When you’re done, place the pork in the centre of a large piece of baking foil in an oven-proof tray and sprinkle any remaining rub over the top of the pork. Now you need to make a foil parcel that completely encloses the pork and is airtight, but which has some air-space inside, so that air can circulate inside the package. (The airtightness is really important: if you tear the foil, then all the moisture will escape during cooking and you’ll be left with a charred lump.)
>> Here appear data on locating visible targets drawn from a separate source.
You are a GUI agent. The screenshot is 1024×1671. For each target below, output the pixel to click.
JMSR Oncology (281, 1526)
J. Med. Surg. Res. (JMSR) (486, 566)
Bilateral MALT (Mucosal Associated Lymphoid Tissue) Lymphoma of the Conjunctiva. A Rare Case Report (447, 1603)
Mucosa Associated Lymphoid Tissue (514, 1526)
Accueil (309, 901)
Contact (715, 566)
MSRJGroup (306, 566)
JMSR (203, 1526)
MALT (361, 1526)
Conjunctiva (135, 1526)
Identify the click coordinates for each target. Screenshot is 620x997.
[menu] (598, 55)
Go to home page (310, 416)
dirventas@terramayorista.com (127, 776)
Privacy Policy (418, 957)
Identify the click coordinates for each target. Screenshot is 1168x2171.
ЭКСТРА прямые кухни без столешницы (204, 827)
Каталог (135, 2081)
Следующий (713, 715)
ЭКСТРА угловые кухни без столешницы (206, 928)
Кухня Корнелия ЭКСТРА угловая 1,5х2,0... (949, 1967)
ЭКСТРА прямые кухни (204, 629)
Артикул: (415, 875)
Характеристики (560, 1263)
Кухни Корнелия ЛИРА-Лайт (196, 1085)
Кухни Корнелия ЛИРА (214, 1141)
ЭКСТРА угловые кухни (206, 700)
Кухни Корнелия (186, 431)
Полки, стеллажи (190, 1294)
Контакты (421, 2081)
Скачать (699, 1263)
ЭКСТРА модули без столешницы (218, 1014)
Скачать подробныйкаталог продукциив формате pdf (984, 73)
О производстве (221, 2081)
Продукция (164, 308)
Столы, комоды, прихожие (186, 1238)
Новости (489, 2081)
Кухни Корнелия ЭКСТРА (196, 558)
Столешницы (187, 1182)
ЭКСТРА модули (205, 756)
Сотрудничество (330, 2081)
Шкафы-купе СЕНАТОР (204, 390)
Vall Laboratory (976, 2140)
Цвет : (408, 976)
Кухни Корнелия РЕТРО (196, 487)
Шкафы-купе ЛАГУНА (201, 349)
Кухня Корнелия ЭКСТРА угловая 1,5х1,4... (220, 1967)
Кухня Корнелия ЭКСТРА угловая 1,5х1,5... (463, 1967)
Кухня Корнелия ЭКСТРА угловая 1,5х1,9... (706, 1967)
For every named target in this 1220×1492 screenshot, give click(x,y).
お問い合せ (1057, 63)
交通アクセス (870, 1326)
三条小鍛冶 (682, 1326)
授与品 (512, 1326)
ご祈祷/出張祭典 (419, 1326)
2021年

Now bake the wrapped parcel. You want a low temperature and a long time that will result in cooking all the way through without ever getting really hot. I usually use 140 degrees C, and cook for maybe six to eight hours. An even lower temperature might be OK. The idea is that the slow cooking breaks down all the tough gristle in the pork, and leaves it amazingly tender.
When it’s time to eat, remove the pork from the oven and open the foil package. If you did it right, then plenty of steam will escape and the pork will be beautifully moist. Lift the meat out of the baking tin into a heavy glass or ceramic dish and pull it apart with two forks. (That’s where the name “pulled pork” comes from.) You will want to incorporate some of the fat but not too much. And pour in some of the juices from the tin: they combine melted pork fat with all those delicious things in the rub, plus they help to get the texture of meat right.
If you like, you can mix in some BBQ sauce, peri-peri sauce and liquid smoke.
This is just delicious. We tend to serve it with vile potatoes and coleslaw.